▶ _WORK INSTRUCTION_:
Copy out all lines from the entries below in which "will" occurs.

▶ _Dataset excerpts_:

*** Block opens ***

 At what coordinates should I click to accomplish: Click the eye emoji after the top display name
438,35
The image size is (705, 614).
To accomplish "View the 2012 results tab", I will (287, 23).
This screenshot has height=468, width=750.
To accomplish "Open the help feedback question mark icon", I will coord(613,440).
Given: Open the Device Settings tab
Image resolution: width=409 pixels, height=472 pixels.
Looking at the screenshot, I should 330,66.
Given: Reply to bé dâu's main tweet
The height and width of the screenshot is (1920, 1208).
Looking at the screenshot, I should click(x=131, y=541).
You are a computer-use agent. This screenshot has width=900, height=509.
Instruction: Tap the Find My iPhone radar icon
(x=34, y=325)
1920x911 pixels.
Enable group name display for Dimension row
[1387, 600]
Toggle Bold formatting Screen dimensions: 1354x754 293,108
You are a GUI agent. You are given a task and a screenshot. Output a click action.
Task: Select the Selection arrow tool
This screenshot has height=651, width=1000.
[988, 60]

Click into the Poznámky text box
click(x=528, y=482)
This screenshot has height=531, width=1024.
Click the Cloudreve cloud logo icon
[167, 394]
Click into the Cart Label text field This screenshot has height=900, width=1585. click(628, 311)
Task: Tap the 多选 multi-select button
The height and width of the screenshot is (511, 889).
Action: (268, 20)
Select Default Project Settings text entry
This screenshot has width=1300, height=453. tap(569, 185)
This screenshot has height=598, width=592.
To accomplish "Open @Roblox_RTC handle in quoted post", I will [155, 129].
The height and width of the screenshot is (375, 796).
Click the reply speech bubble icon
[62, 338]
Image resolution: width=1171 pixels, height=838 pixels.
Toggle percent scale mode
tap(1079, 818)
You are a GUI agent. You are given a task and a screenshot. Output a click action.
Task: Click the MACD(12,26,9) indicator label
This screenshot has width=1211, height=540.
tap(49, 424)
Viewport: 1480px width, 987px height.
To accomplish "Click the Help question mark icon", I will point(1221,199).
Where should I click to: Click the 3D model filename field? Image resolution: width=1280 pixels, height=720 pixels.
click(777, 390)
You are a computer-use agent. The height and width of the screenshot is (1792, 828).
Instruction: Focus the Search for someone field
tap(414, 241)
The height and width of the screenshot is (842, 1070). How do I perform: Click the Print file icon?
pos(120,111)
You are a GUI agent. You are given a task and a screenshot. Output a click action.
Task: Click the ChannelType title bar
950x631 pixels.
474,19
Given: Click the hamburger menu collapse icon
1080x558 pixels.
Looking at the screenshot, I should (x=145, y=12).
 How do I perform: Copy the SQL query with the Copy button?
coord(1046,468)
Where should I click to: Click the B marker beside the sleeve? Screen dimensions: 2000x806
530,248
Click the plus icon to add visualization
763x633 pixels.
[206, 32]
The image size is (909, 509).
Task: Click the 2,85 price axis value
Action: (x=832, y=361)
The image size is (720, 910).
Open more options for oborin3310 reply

*** Block closes ***

▶ _SOLUTION FOR THIS PROBLEM_:
To accomplish "View the 2012 results tab", I will (287, 23).
To accomplish "Open the help feedback question mark icon", I will coord(613,440).
To accomplish "Open @Roblox_RTC handle in quoted post", I will [155, 129].
To accomplish "Click the Help question mark icon", I will point(1221,199).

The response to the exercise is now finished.